(Task instructions) Of all the entries below, only the lines from the one with "At what coordinates should I click to accomplish: Open" up to and including the one with "You are a computer-use" are to be duplicated exactly.

(Records for this exercise)
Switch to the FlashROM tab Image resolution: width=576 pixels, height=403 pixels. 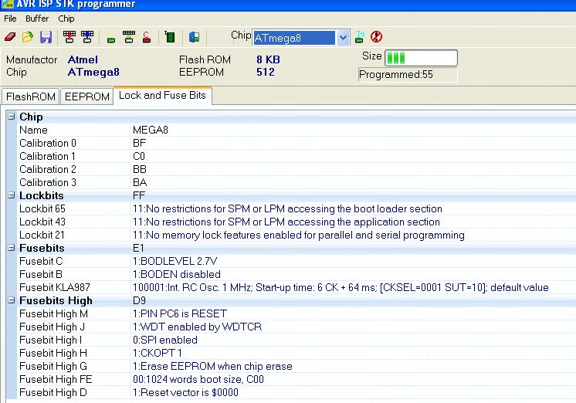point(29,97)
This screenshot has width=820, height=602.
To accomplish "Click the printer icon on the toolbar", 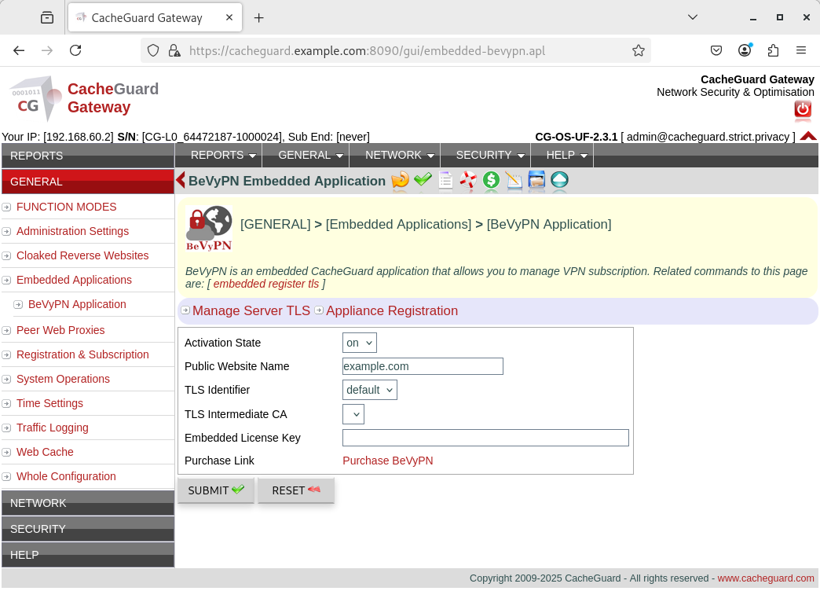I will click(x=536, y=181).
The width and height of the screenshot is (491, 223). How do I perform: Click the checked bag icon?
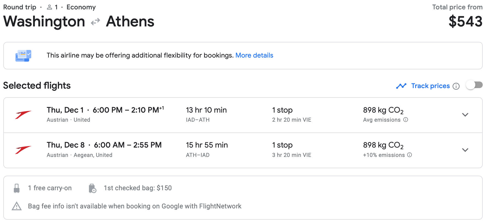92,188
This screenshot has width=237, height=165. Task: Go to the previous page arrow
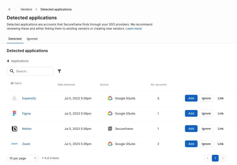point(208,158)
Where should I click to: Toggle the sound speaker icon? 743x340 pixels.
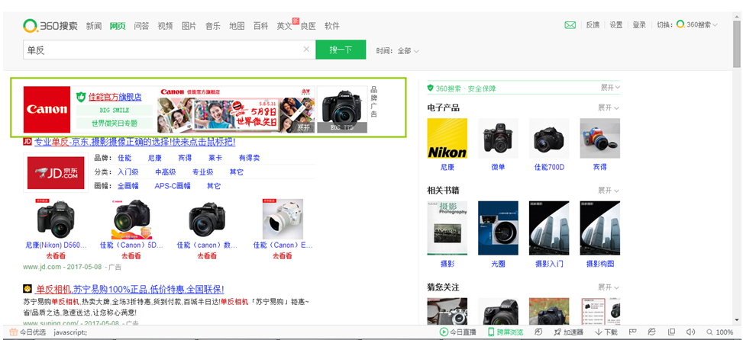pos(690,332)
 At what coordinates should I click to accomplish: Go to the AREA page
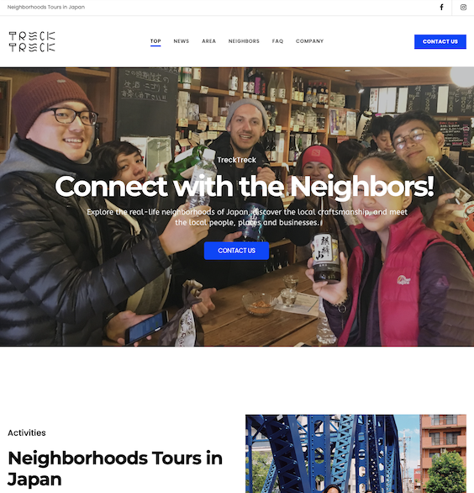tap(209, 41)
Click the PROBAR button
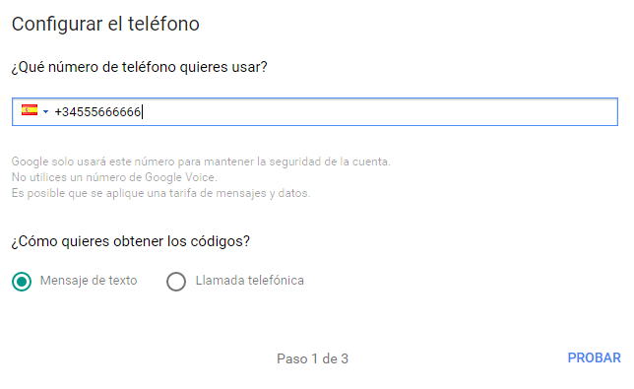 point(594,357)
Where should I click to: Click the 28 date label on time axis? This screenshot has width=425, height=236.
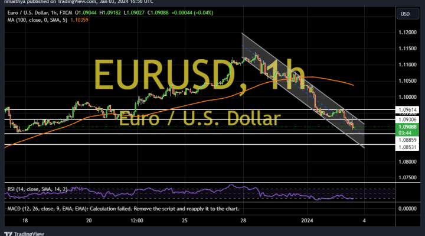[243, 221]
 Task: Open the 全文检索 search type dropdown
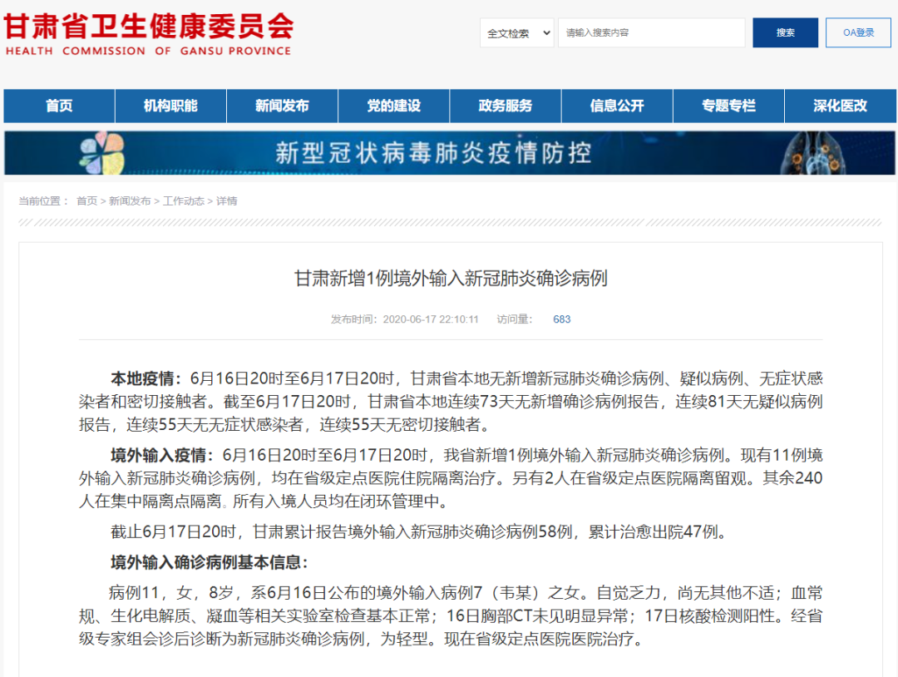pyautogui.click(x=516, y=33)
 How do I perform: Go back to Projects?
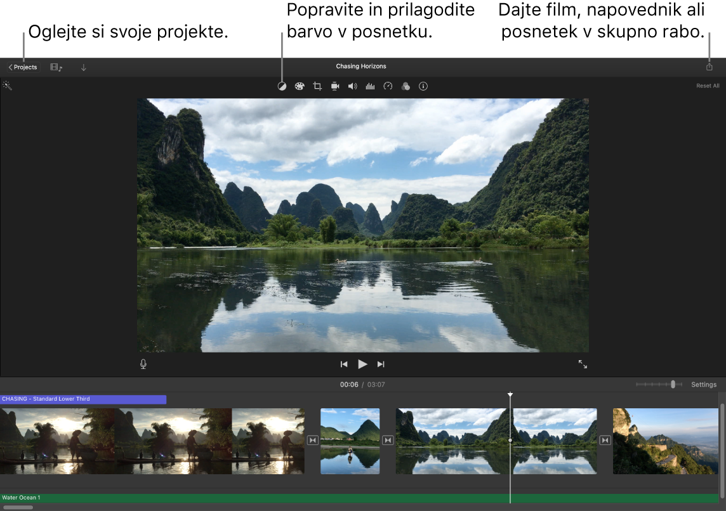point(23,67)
...
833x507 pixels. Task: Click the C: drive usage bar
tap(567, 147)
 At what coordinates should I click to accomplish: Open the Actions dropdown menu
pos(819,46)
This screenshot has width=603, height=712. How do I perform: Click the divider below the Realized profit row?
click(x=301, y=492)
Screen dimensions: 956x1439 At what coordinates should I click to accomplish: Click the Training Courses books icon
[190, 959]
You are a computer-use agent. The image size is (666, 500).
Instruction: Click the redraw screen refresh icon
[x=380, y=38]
...
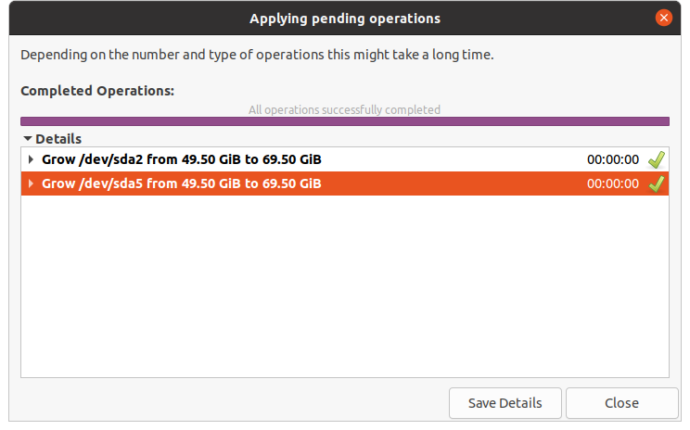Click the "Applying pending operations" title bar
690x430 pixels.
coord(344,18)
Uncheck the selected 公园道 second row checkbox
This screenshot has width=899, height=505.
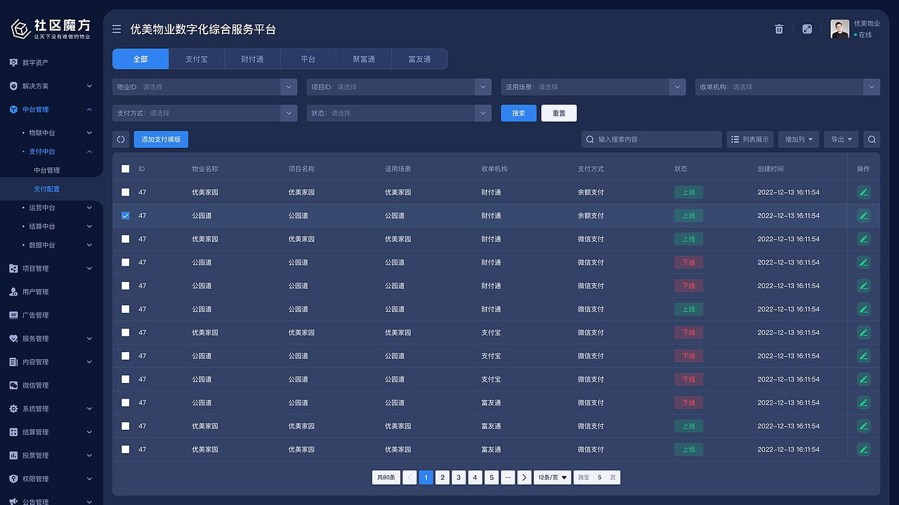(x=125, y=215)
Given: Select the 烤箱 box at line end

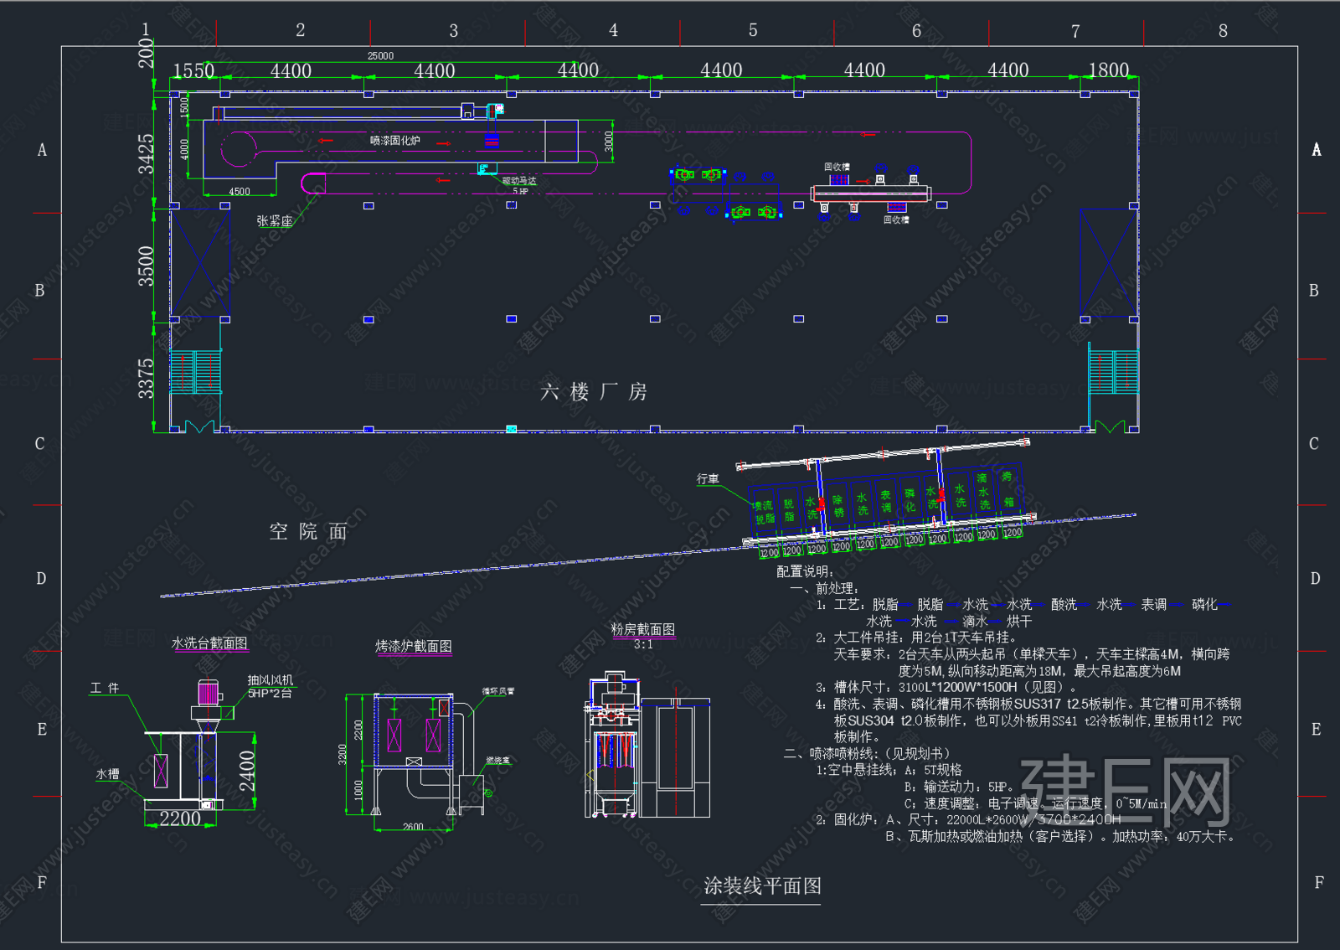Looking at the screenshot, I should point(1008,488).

(Solution for this task)
 At what coordinates should I click to accomplish: Open the Actions dropdown menu
pos(819,46)
This screenshot has width=603, height=712. How do I perform: Click the divider below the Realized profit row?
click(x=301, y=492)
Screen dimensions: 956x1439 At what coordinates should I click to accomplish: Click the Training Courses books icon
[190, 959]
You are a computer-use agent. The image size is (666, 500).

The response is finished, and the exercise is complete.